HA! Speak of the devil.
Friday. 1.8.10 11:35 pm
I changed my message alert tone. Now it's a power chord followed by the tinkling of breaking glass.
I changed my phone theme, too. It revolves around contrasts, especially those within us all.
I changed my attitude. Well, I change that a lot, so it's no big deal.
I managed to get a Prom date. That's a first.
I saw 500 Days of Summer tonight. Sort of struck a chord with me.
I have been cursing A LOT lately. This week, really. Just a really foul mood.
My favorite quote was near the beginning: "...she'd only loved two things. The first was her long dark hair. The second was how easily she could cut it off and not feel a thing."
And now! My contacts are drying out and I'm off to bed.
So, what now?
Sunday. 1.3.10 5:14 pm
I don't know what to do with this thing. Nutang seems to be growing into old age, and it's a bit sad...I pretty much only post now to keep a a semi-interesting journal for me to read later, but is that all there is to blogging?

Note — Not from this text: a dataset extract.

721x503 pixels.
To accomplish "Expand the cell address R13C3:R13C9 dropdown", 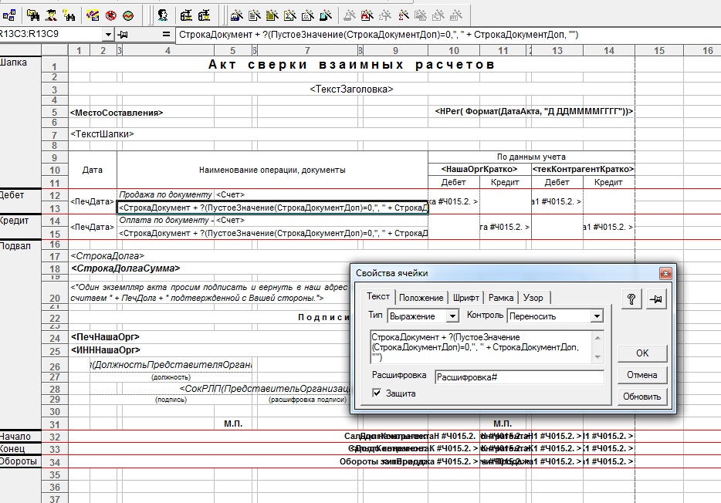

My temper has cooled a bit, I supposed. I don't feel the need to explain and justify every little opinion I have anymore...was that all just a teenager thing? Either I don't care anymore or I think that nobody cares to read it...either way, I haven't had a nice rant in a while. I still have discussions with my friends sometimes, but even those aren't really intellectually stimulating. Not that my friends are dull or anything, I just don't find much interest in it.
Also, I can't help but feel that I've already said everything that needs to be said. It's as if nothing new will ever happen to me again, and the interesting aspects of my life are too tedious to type out for later, especially if I have lots of pictures. Am I so uninspired? Everything seems so tired.
The only thing that really keeps me going right now is MIT and the joy I have in my friends. Music is nice when I can get it, but it's not really something that can satisfy a person for long.
I really want to get into parkour. It's not just something fun to do or a way to keep fit for a while. It's a philosophy, a way of life. Becoming self-resourceful, maximizing potential, treating and using my body the way it was meant to be so that I can move anywhere through any terrain at any time, and by extension becoming better at life. Setting goals. Working. Improving. It's what we're made to do and I've gotten so caught up with today's day and age that I don't really know those skills. I think that happens to a lot of people, but whatever. I want to be better.
This is NOT a New Year's resolution. This is more of an 18th Birthday resolution.
Hey, now, that wasn't so bad after all.
None for me!
Friday. 1.1.10 1:38 am
I have no New Year resolutions. What do you make of that? Who needs the new year when you have a Boys Discipleship group? It's like one big Improvement Party.
For Christmas I got an MIT hoody and I've been wearing it a ton since then.
Maryland was a blast. I got to hang out with my cousins all day so about half the pictures I took in 4 days are from one day. And they're wonderful.
I'm 18 now. Sort of exciting.
I finally gave John his present from me and Kyle. That was fun.
It's very hard to text this New Year. I don't remember it being this bad last time. I want to send some actual messages to people but the inane well wishing is blocking me out.
Wow, that was cynical.
MIT doesn't have a parkour club. That's a shame. On the bright side, they have a skydiving club. WHAAAAAT!